── PROVIDED RECORDS

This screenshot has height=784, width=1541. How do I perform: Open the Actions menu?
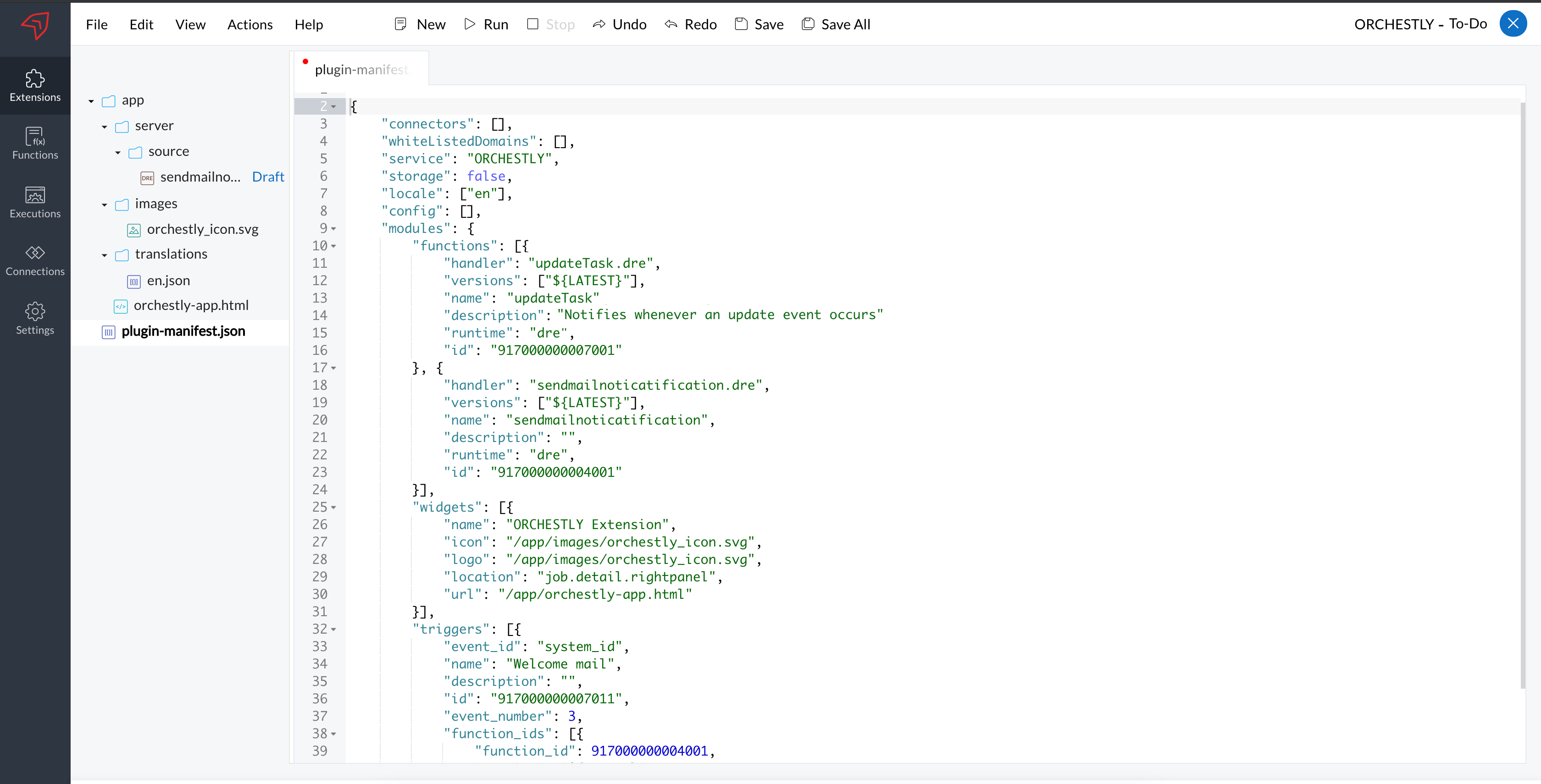pyautogui.click(x=249, y=24)
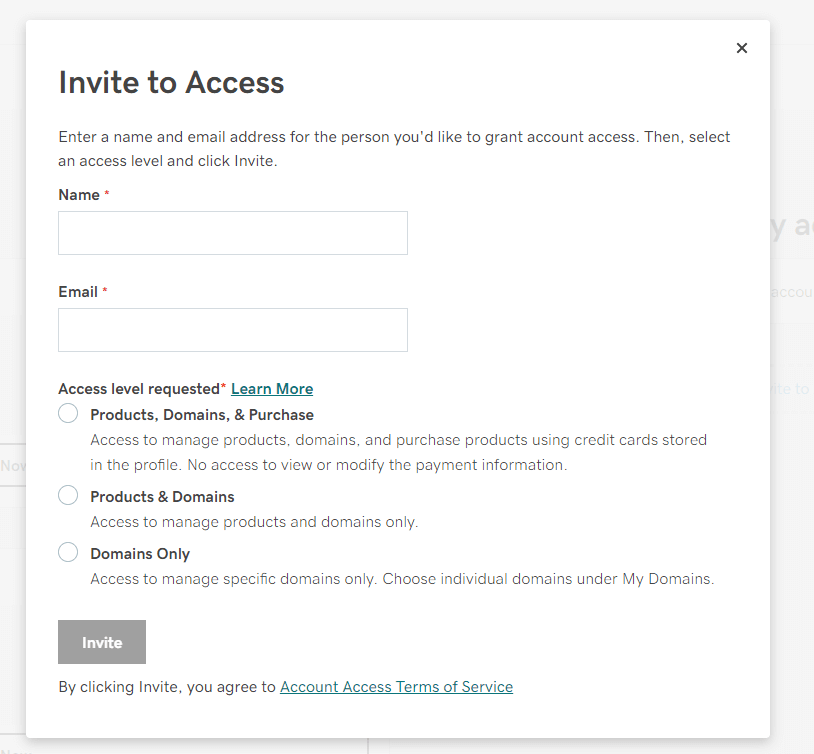The height and width of the screenshot is (754, 814).
Task: Open the Learn More link
Action: pos(272,389)
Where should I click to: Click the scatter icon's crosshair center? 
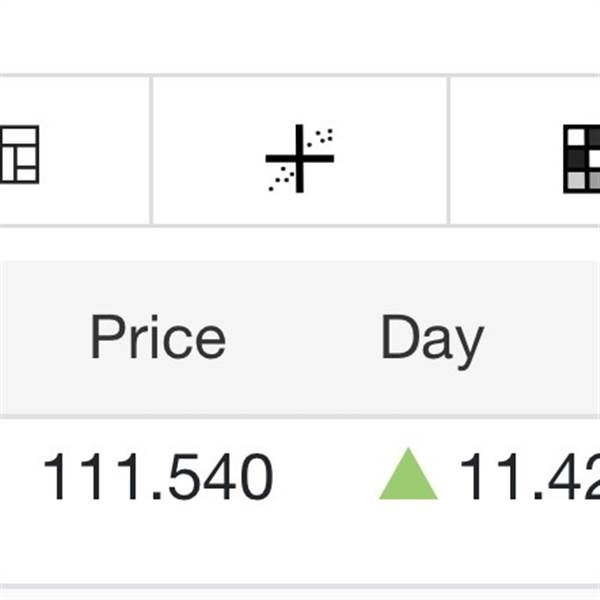300,158
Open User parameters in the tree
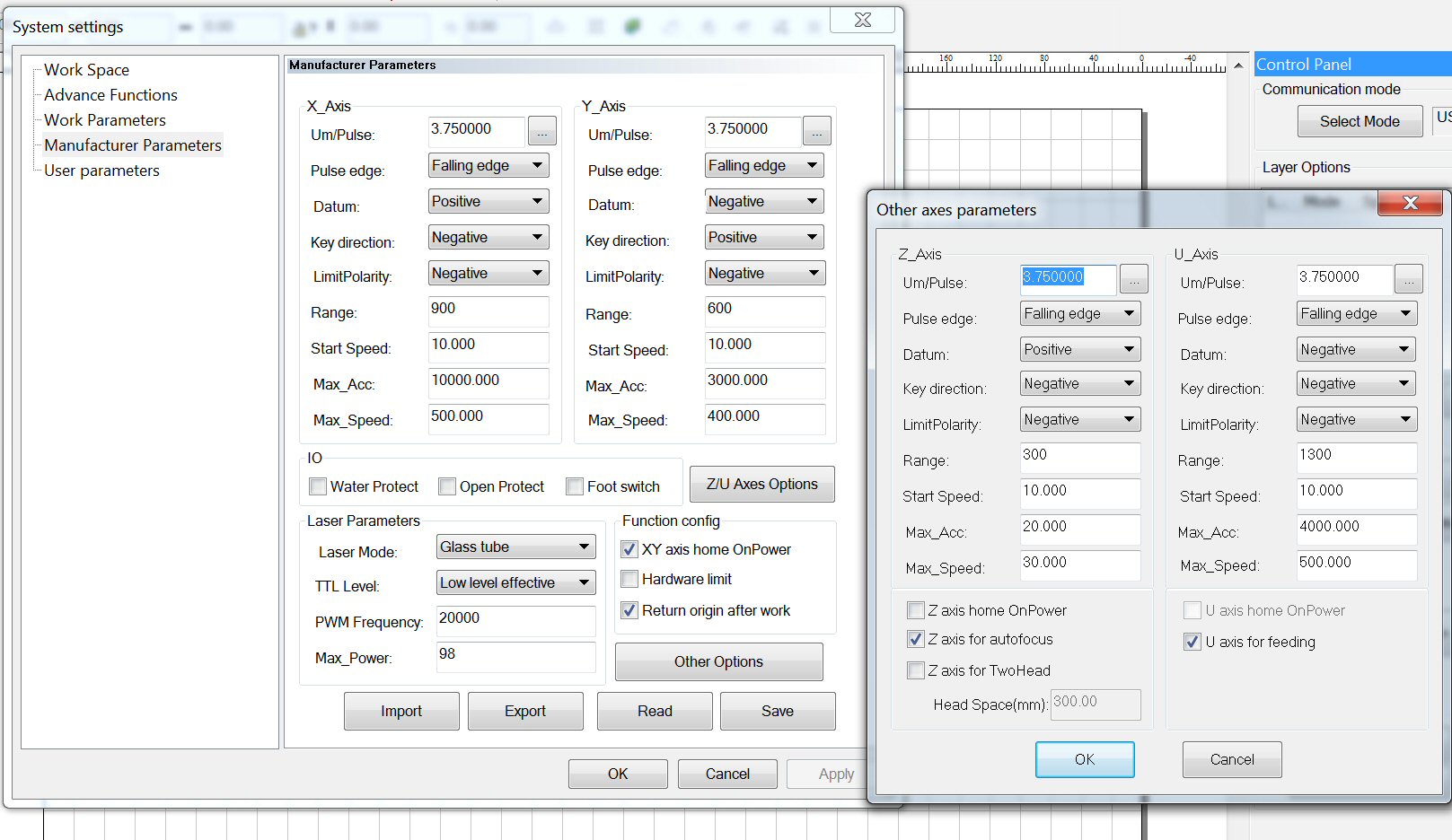The image size is (1452, 840). click(101, 171)
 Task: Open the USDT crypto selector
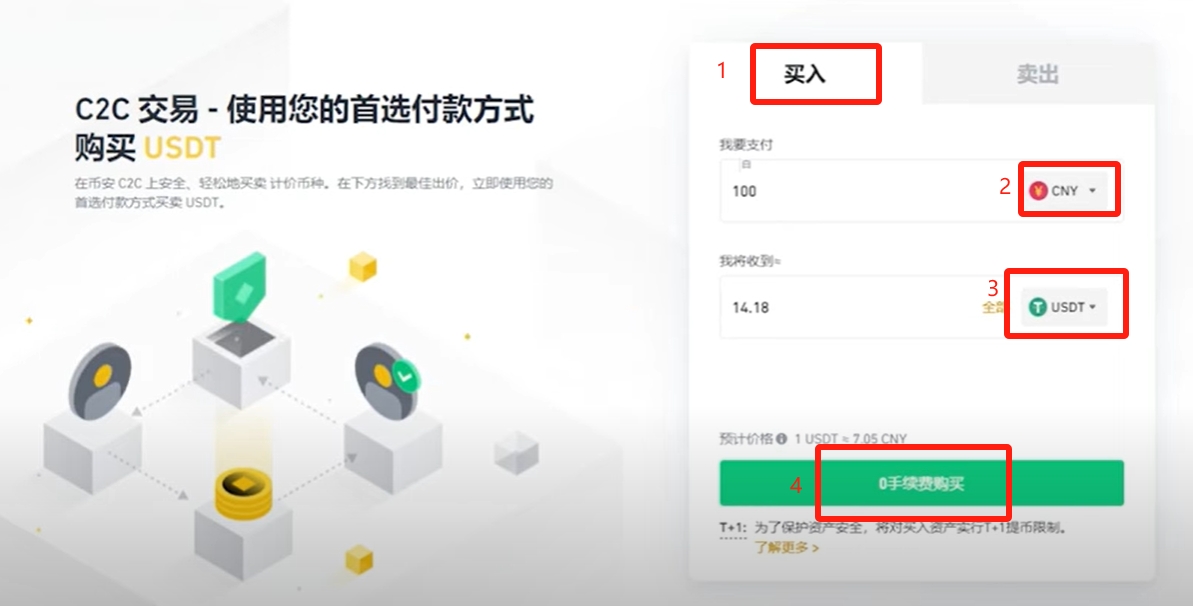coord(1064,307)
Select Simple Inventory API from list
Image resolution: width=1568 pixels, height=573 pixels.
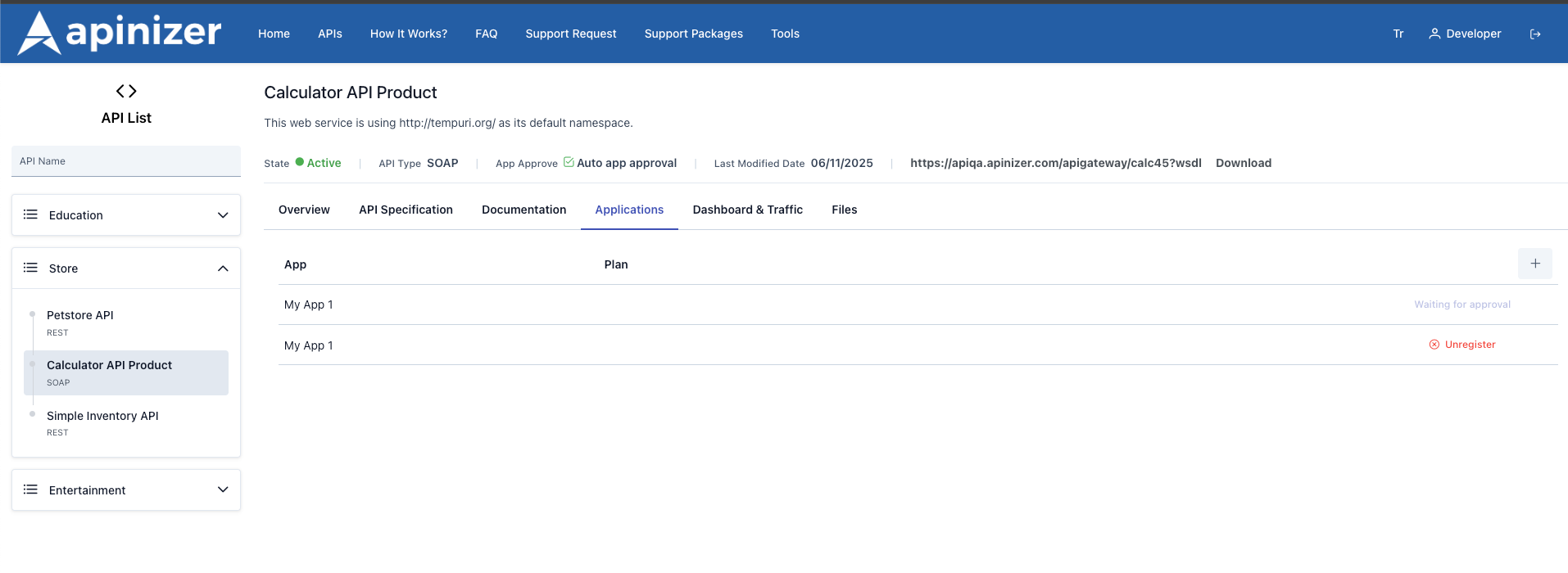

────

» **EXERCISE BRIEF**
Starting at the line that contains "Open User parameters in the tree" and running through the end of the entries, arrange the lines as a numbered list. Skip blank lines and leave out the pictures.

» **EXERCISE SOLUTION**
1. Open User parameters in the tree
2. The image size is (1452, 840). click(101, 171)
3.  Task: Open the USDT crypto selector
4. coord(1064,307)
5. Select Simple Inventory API from list
6. Image resolution: width=1568 pixels, height=573 pixels.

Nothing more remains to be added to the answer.